3.8 ⭐
“De Selene, de Iker y de Mayán, aprendí las mismas tres grandes lecciones:
Uno: respeto por las cosas que importan, es decir por los seres humanos y sus quehaceres; es decir, por el juego igual que por el trabajo.
Dos: irreverencia ante todo lo demás porque nada es para tanto.
Tres: frente a la vida conviene ir blandiendo la espada de la curiosidad.”
Escrito a modo de diario, en donde la autora quiso documentar cómo vivió el inicio y el primer año de la pandemia por Covid-19, nos comparte en este libro la experiencia vivida por su familia, formada por ella, su esposo Tod (así, con una sola “d”) y su pequeña hija Olivia.
Olivia, con tan solo 3 años, debía iniciar su educación preescolar; sin embargo, debido a que las escuelas estaban cerradas, fue adquiriendo algunos conocimientos dentro de su entorno familiar. Ella habla español, aprende francés y gaélico (idioma que se habla en el lugar donde vivían en ese momento).
Debido a que no tiene una formación formal por no haber asistido aún a la escuela, va “creando” algunas palabras que la ayudan a expresarse. Es sorprendente la inteligencia y la vivacidad de la pequeña.

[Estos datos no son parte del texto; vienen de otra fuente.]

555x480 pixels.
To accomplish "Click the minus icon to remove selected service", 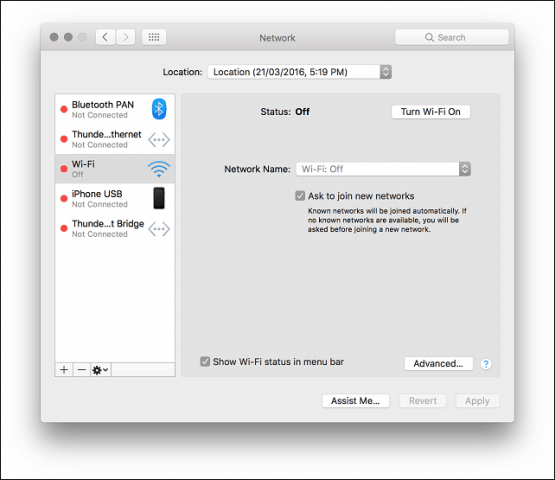I will tap(82, 370).
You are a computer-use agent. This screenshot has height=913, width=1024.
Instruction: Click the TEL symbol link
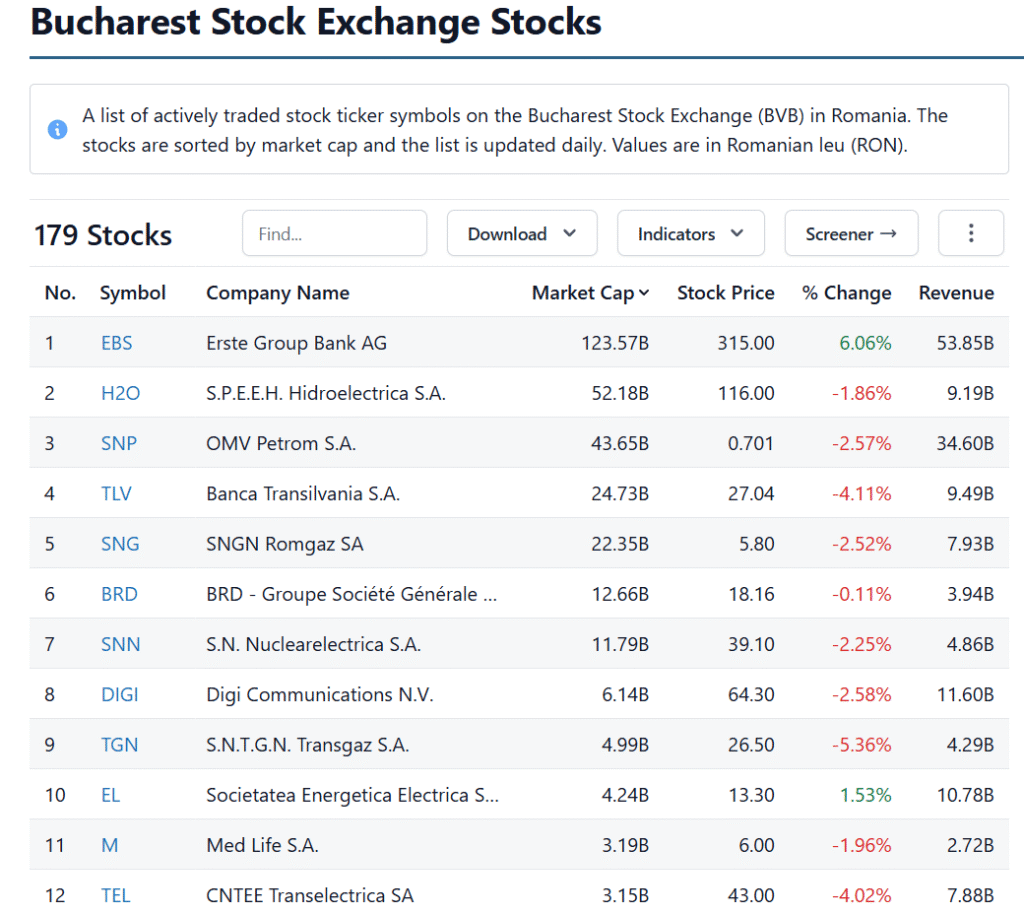tap(116, 895)
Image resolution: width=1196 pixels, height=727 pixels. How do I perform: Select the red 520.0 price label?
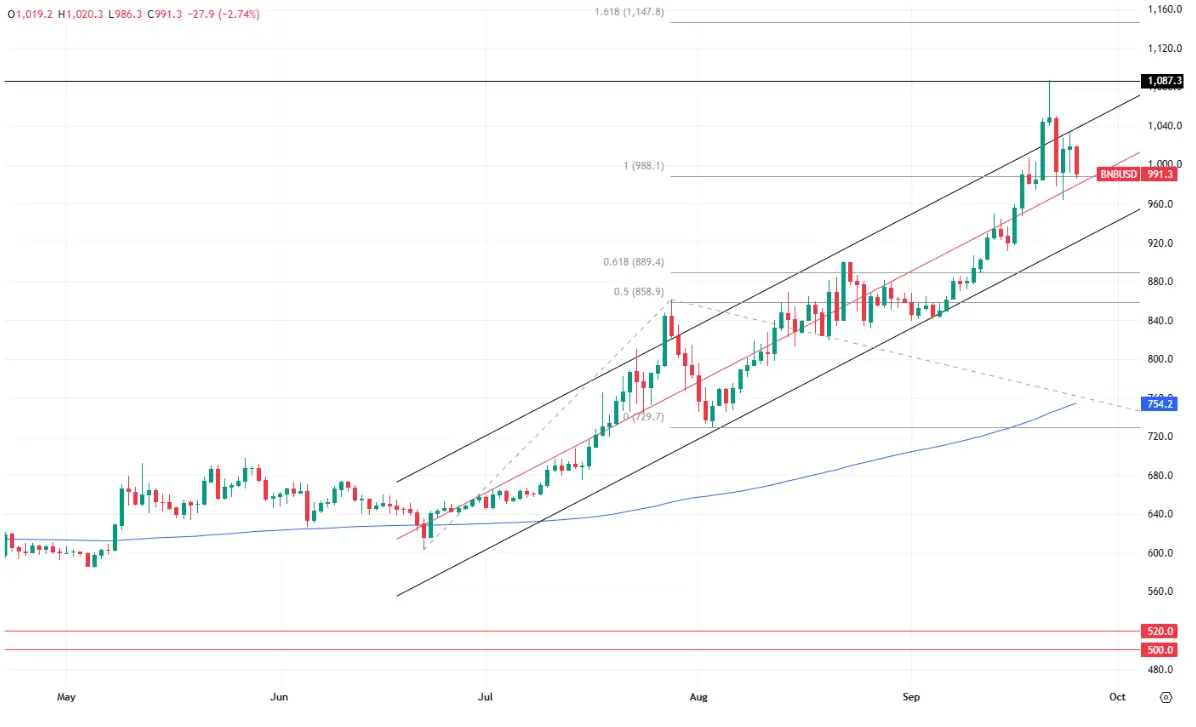tap(1160, 632)
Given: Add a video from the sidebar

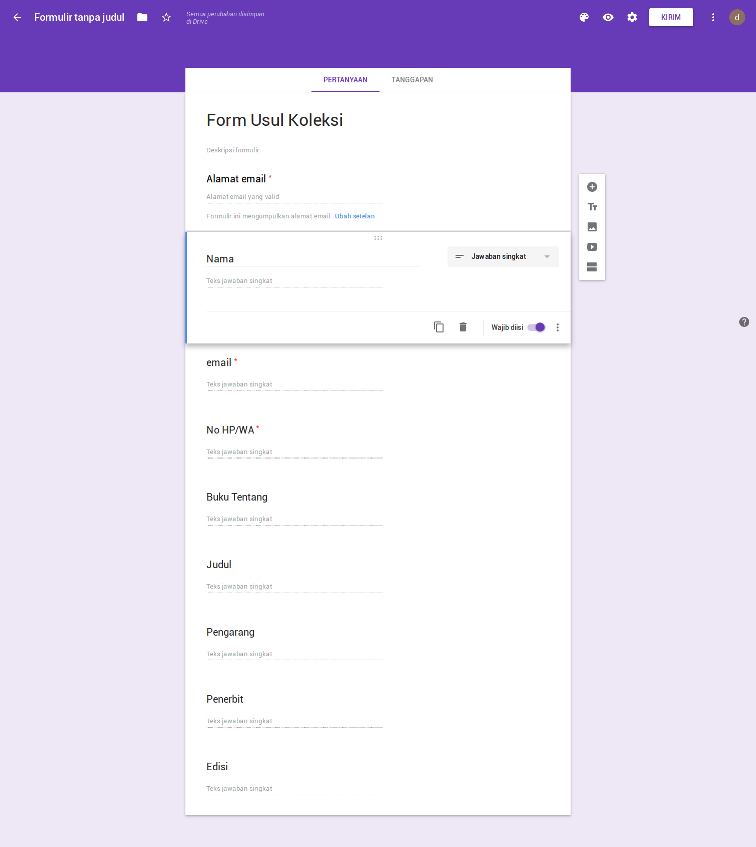Looking at the screenshot, I should coord(592,247).
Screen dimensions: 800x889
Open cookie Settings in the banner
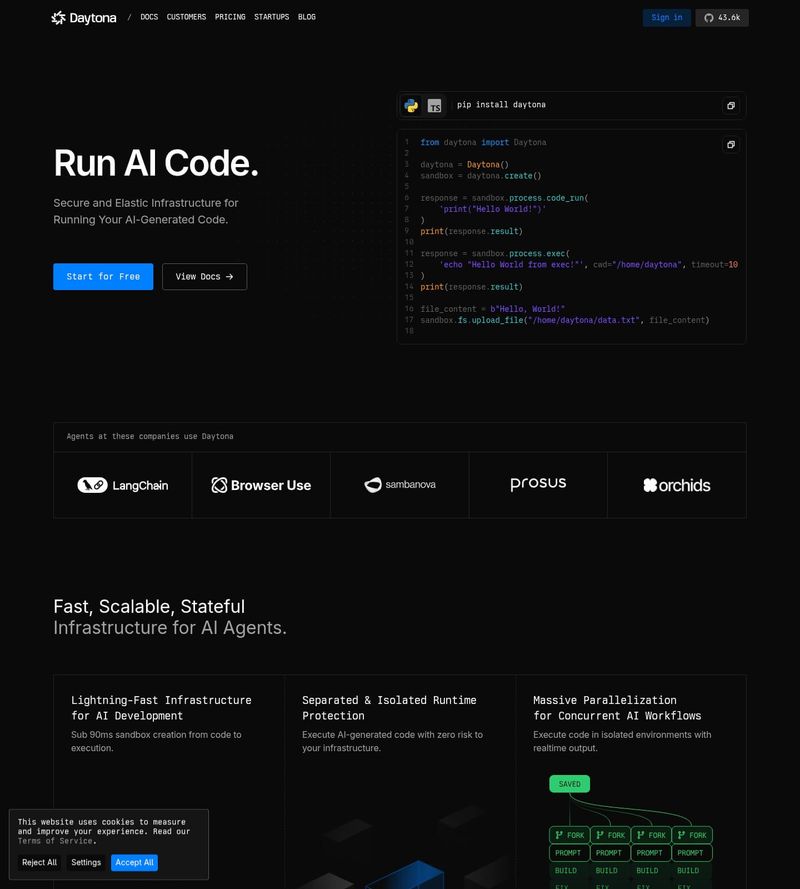[86, 862]
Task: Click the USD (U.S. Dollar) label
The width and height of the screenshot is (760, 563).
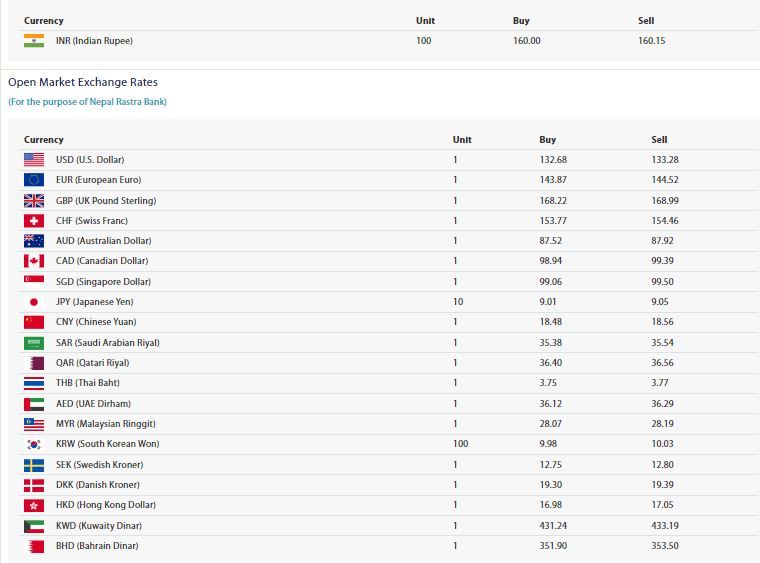Action: (90, 160)
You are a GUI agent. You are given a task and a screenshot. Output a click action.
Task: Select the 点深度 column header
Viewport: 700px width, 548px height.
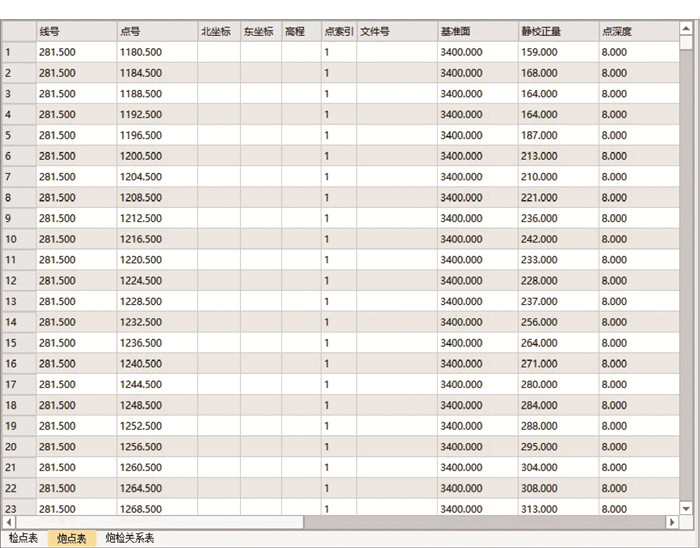coord(638,31)
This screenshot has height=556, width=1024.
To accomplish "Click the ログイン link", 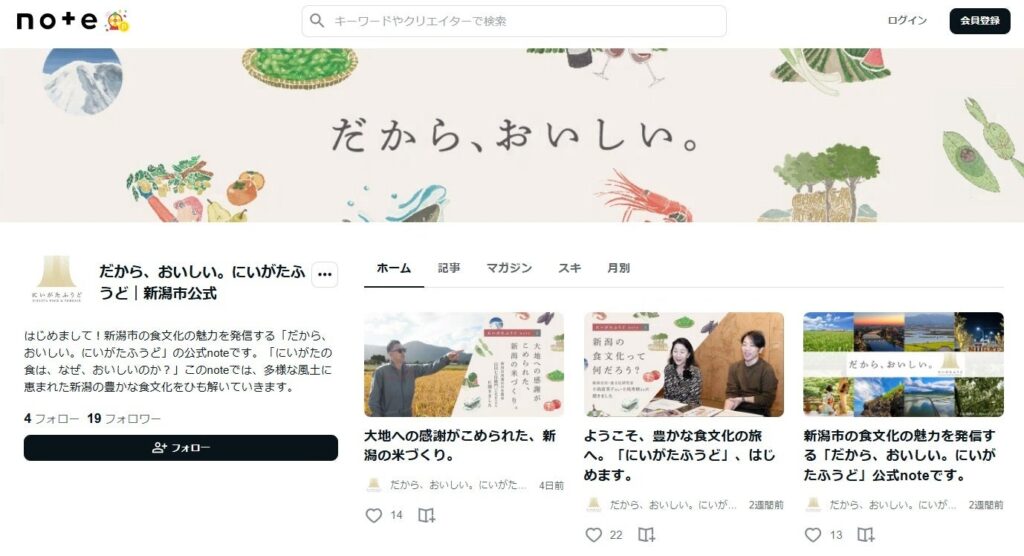I will (x=907, y=20).
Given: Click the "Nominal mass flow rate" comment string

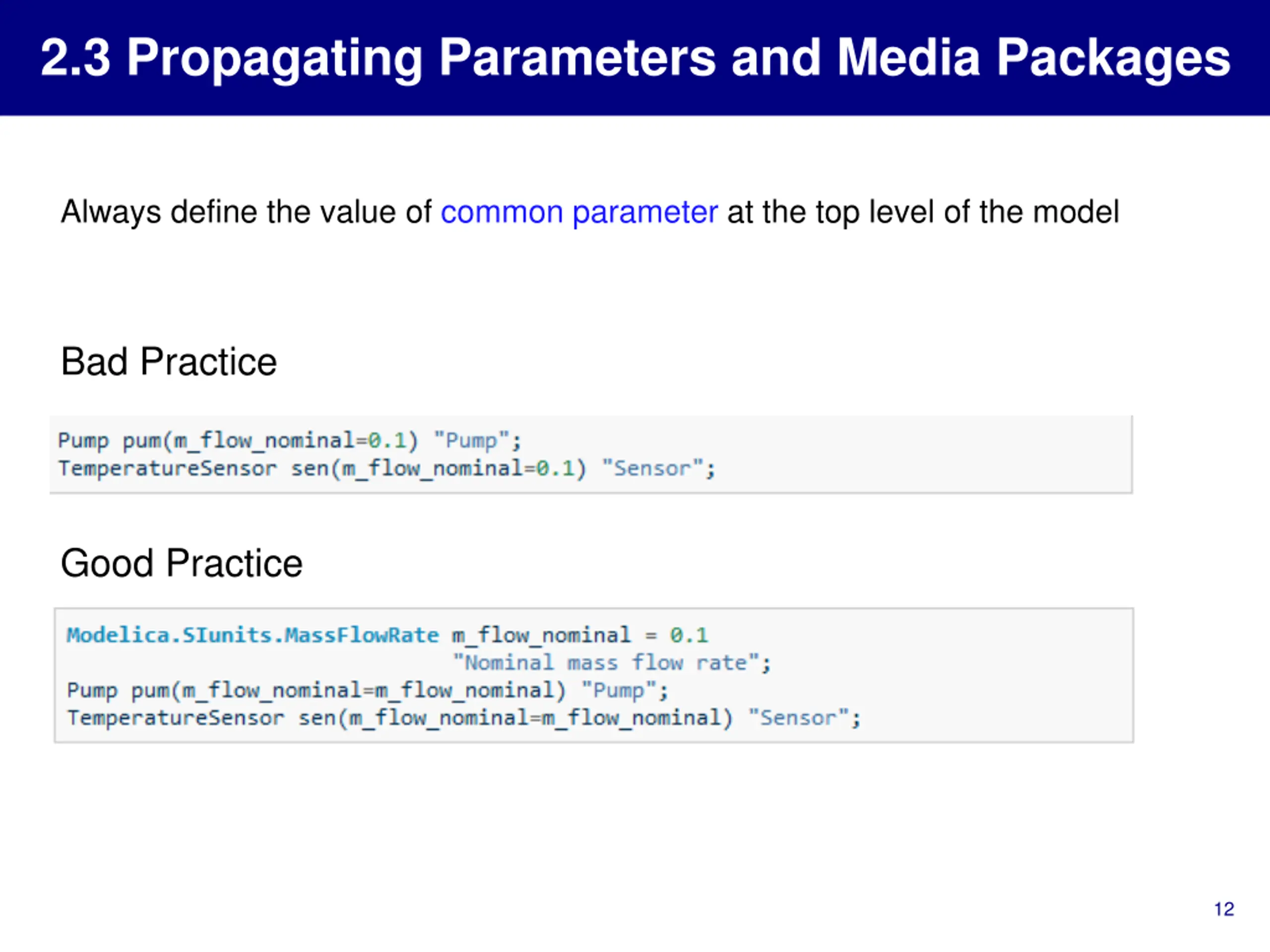Looking at the screenshot, I should pyautogui.click(x=606, y=663).
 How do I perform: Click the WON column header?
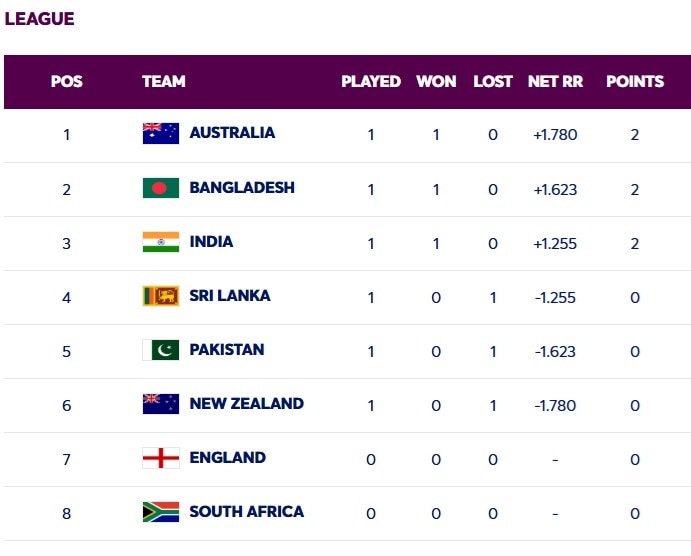(x=436, y=82)
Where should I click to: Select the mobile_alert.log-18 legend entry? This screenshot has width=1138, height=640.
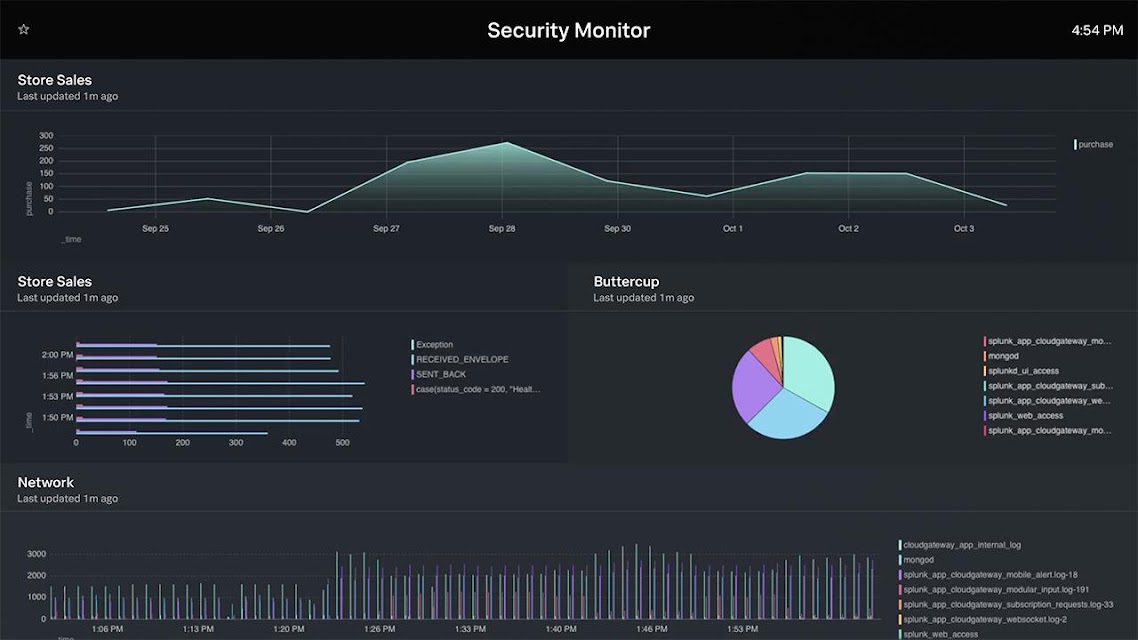pos(988,575)
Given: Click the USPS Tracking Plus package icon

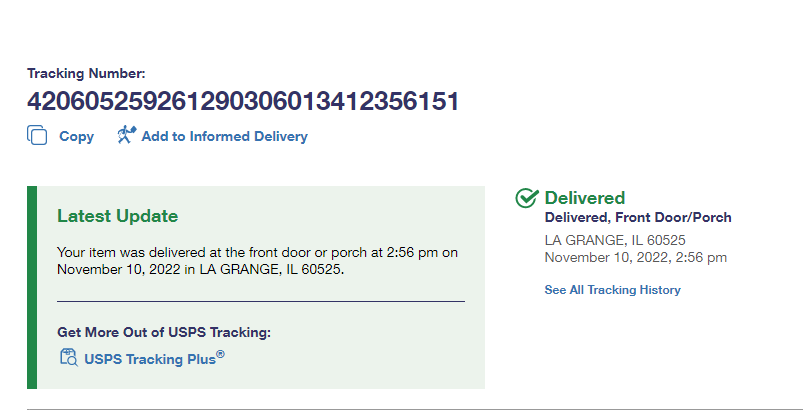Looking at the screenshot, I should (x=68, y=358).
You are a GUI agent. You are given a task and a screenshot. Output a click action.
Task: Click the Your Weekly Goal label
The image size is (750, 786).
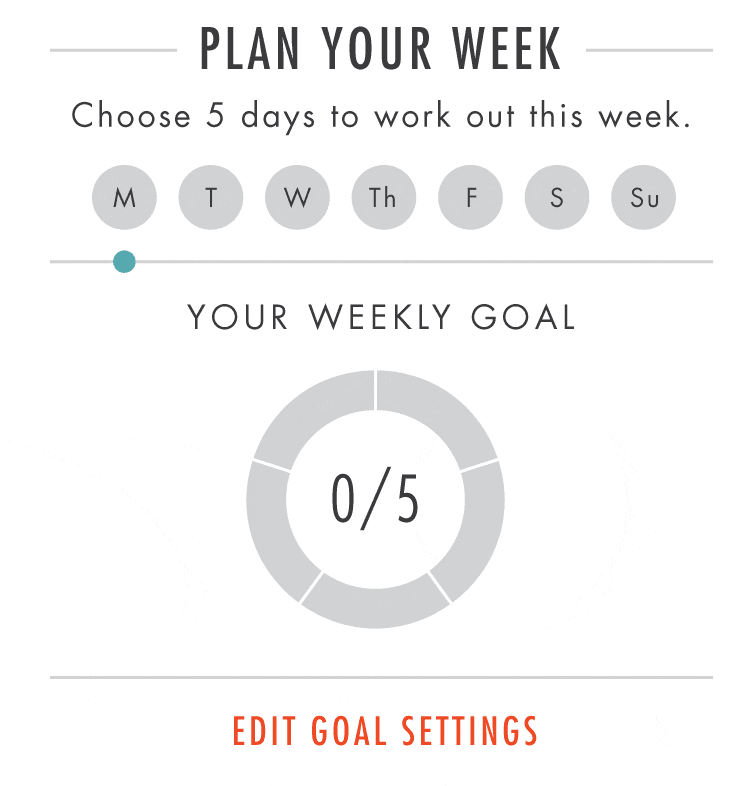pyautogui.click(x=381, y=317)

A la par de eso, Laia nos comparte cómo es que ella y su esposo se han organizado para cumplir con sus obligaciones laborales y domésticas, de tal forma de hacer más fácil la convivencia y cumplir con sus responsabilidades como padres, como trabajadores y como esposos.
Creo que esta lectura nos recuerda lo que todos vivimos debido a esta pandemia, lo que ocasiona que nos genere nostalgia y traiga a nuestra mente las emociones y sentimientos que tuvimos durante esa época que fue tan difícil para la humanidad.
Lo que me hubiera gustado es que algunas de las vivencias que nos comparten se profundizaran más, ya que siento que a veces hay escritos tan cortos que cortan las ideas y nos quedamos con ganas de saber un poco más.
Hay que mencionar el gran trabajo que hizo la diseñadora de la portada que es bellísima.